Salt - you'll need about two teaspoons
Onion - about a quarter of an onion. chopped into small pieces. I typicallly use powdered spices for my beans. You'll need as much as you like. A good amount is one or two tablespoons of powdered onion.
Garlic Powder - about two teaspoons or whatever you like.
Cayenne Pepper - About two teaspoons
Cheese - ah, yes. Cheese. Grate some cheddar or jack or use some shreds from a bag of "Mexican" blend. About a half cup. The cheese will act as a bonding agent and make your beans nice and thick.
Cooking oil - I usually use corn oil or even something like Crisco. Canola works well. My grandmother used bacon fat and I've used butter before.

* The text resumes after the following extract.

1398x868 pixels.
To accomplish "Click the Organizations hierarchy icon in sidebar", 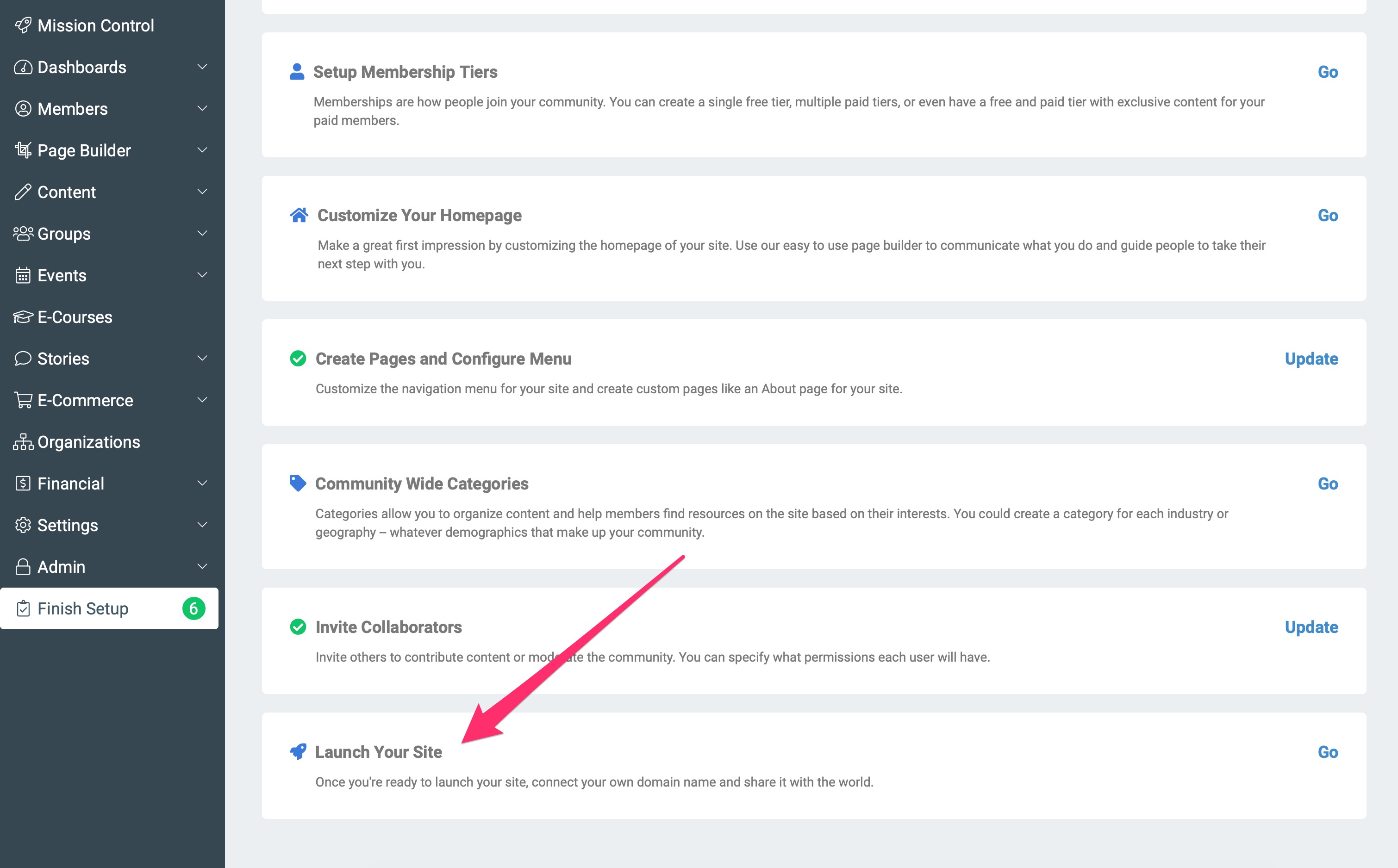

You just need something to fry the beans in. You should use about a 1/4 cup of oil.
A Smasher - There are dedicated bean smashers, but a dinner fork will work just fine. It'll just take longer.
You'll also need a spatula.
Ok, here we go:
Get the pan nice and hot and add the oil. When the oil shimmers, it's time to add the beans.
No matter how well you drained the beans, there will be some water on them and when water hits hot oil, it will pop. Expect this and take the proper precautions.
Be brave and start stirring the beans up, adding the powdered spices. let the beans get nice and hot and browner. You want to fry them. Don't blacken them.
Once the beans are nice and fried, add the cheese and let it melt on top. Then take your smasher and smash the beans into paste. SMASH THEM!! Let all of your aggression out. Take it all out on THOSE BEANS.
After the beans are smashed to your satisfaction, spread them out in the pan and let them fry on one side and then on the other. Or don't. That part is optional. The longer you let them fry, the crispier the outside will get.
If you find that the beans are just way too thick, add some water. Just a little at a time, unless you want them runny.
That's it. You've made refried beans! Enjoy in burrito form with some seasoned ground beef and/or cheese - or along with the rice you just made.
To present, place in equal portions next to, or on either side of your entrée. Placing a dollop of sour cream on the rice, or where the rice and beans meet, if placed side by side, is a class move. A little drizzle of salsa can't hurt either.
Some people like to place some shredded cheese on top of the beans. That's good too.
I store my extras just plainly wrapped in tin foil. Reheat them in a microwave or on the stove top, just make sure to add water.